**Data supplied:**
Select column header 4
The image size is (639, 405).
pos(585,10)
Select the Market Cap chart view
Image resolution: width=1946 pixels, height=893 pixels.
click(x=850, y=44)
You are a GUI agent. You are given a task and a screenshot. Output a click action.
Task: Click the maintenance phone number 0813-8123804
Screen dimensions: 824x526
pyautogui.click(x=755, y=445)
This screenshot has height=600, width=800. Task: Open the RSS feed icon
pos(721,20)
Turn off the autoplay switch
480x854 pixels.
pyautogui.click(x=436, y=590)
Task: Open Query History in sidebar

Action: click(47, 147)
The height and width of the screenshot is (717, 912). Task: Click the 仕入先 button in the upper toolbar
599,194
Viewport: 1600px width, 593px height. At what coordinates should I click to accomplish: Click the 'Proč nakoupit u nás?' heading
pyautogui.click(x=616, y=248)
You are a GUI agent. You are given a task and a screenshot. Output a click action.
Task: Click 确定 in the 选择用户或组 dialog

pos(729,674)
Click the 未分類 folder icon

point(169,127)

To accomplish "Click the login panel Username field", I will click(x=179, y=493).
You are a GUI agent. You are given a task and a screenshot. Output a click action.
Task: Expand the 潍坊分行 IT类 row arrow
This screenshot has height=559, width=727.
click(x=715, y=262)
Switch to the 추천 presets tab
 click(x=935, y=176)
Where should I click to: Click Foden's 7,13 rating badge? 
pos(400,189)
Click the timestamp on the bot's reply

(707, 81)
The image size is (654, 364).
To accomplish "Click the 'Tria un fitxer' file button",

**Task objective:**
In this exercise, you retype all of the data exactly as it appears above.

**Answer box:**
Select column header 4
The image size is (639, 405).
pos(585,10)
Select the Market Cap chart view
Image resolution: width=1946 pixels, height=893 pixels.
click(x=850, y=44)
You are a GUI agent. You are given a task and a screenshot. Output a click action.
Task: Click the maintenance phone number 0813-8123804
Screen dimensions: 824x526
pyautogui.click(x=755, y=445)
This screenshot has height=600, width=800. Task: Open the RSS feed icon
pos(721,20)
Turn off the autoplay switch
480x854 pixels.
pyautogui.click(x=436, y=590)
Task: Open Query History in sidebar

Action: click(47, 147)
The height and width of the screenshot is (717, 912). Task: Click the 仕入先 button in the upper toolbar
599,194
Viewport: 1600px width, 593px height. At what coordinates should I click to accomplish: Click the 'Proč nakoupit u nás?' heading
pyautogui.click(x=616, y=248)
You are a GUI agent. You are given a task and a screenshot. Output a click action.
Task: Click 确定 in the 选择用户或组 dialog

pos(729,674)
Click the 未分類 folder icon

point(169,127)

To accomplish "Click the login panel Username field", I will click(x=179, y=493).
You are a GUI agent. You are given a task and a screenshot. Output a click action.
Task: Expand the 潍坊分行 IT类 row arrow
This screenshot has height=559, width=727.
click(x=715, y=262)
Switch to the 추천 presets tab
 click(x=935, y=176)
Where should I click to: Click Foden's 7,13 rating badge? 
pos(400,189)
Click the timestamp on the bot's reply

(707, 81)
The image size is (654, 364).
To accomplish "Click the 'Tria un fitxer' file button",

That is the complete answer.